Given instruction: Rewrite the listing lines from the line with "Given: Click the Agenda calendar icon" to the line with "The image size is (1386, 766).", swapping "Agenda" for "Planner" and changing nothing else. Give back only those lines.
━━ Data for the task
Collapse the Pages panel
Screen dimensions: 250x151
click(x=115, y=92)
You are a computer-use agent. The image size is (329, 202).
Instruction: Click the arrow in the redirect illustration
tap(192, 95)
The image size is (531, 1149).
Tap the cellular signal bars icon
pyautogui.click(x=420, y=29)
━━━━
━━ Data for the task
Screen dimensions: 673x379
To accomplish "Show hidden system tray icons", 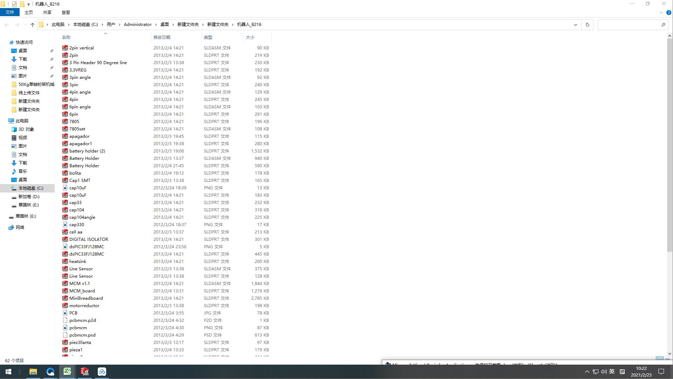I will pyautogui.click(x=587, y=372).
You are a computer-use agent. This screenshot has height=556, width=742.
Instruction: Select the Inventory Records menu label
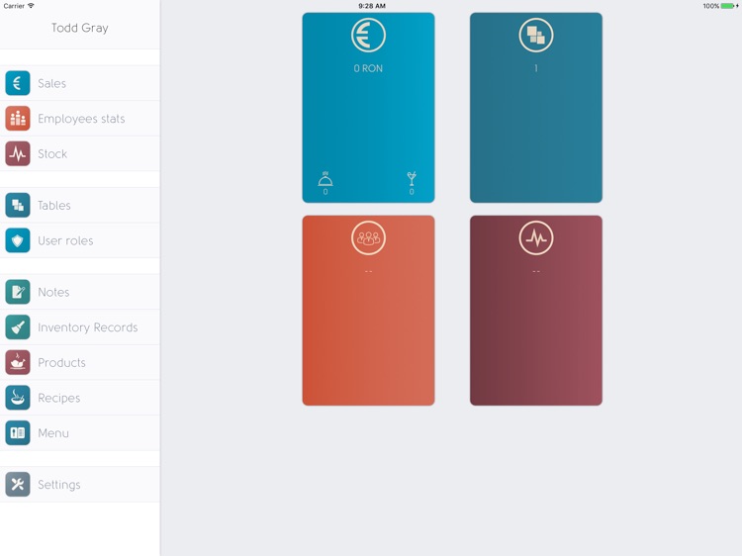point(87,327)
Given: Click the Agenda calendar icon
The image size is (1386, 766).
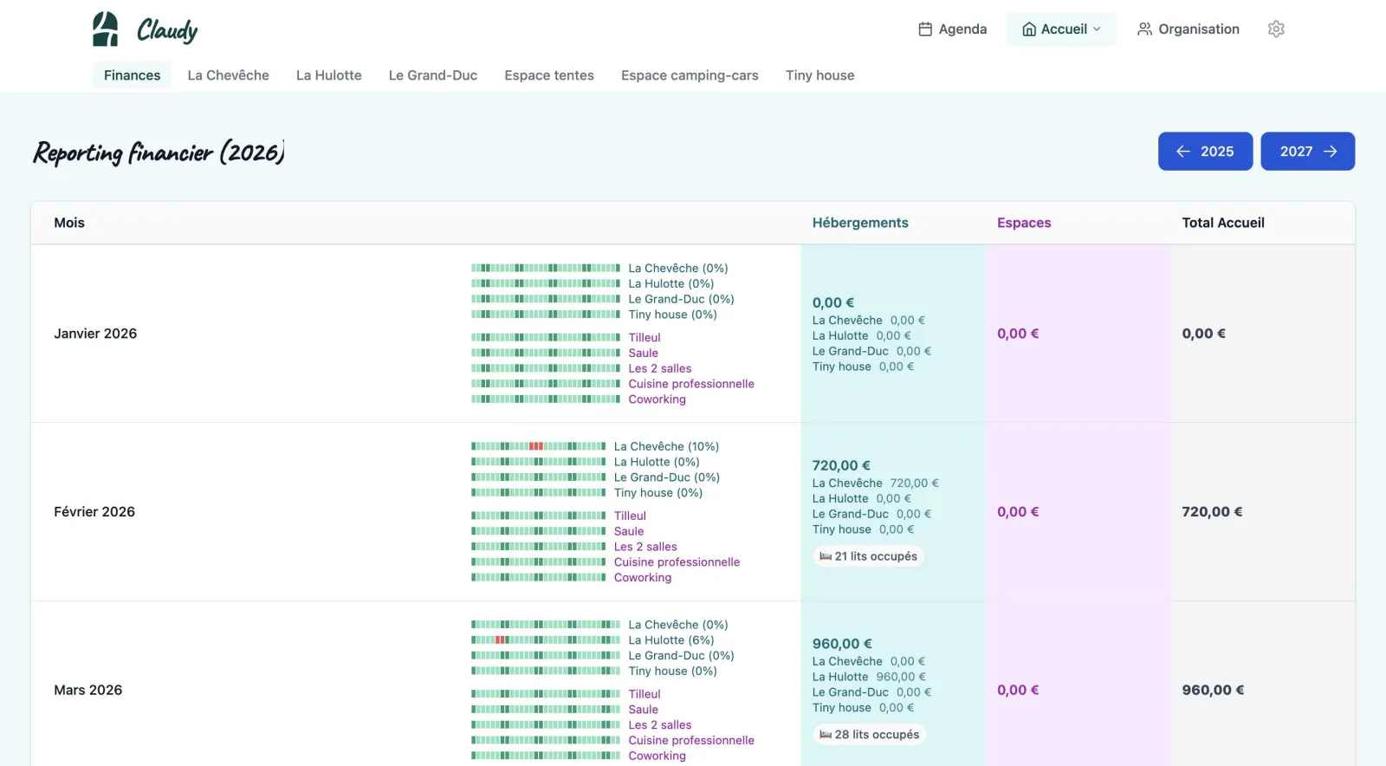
━━━━
The result:
Given: Click the Planner calendar icon
The image size is (1386, 766).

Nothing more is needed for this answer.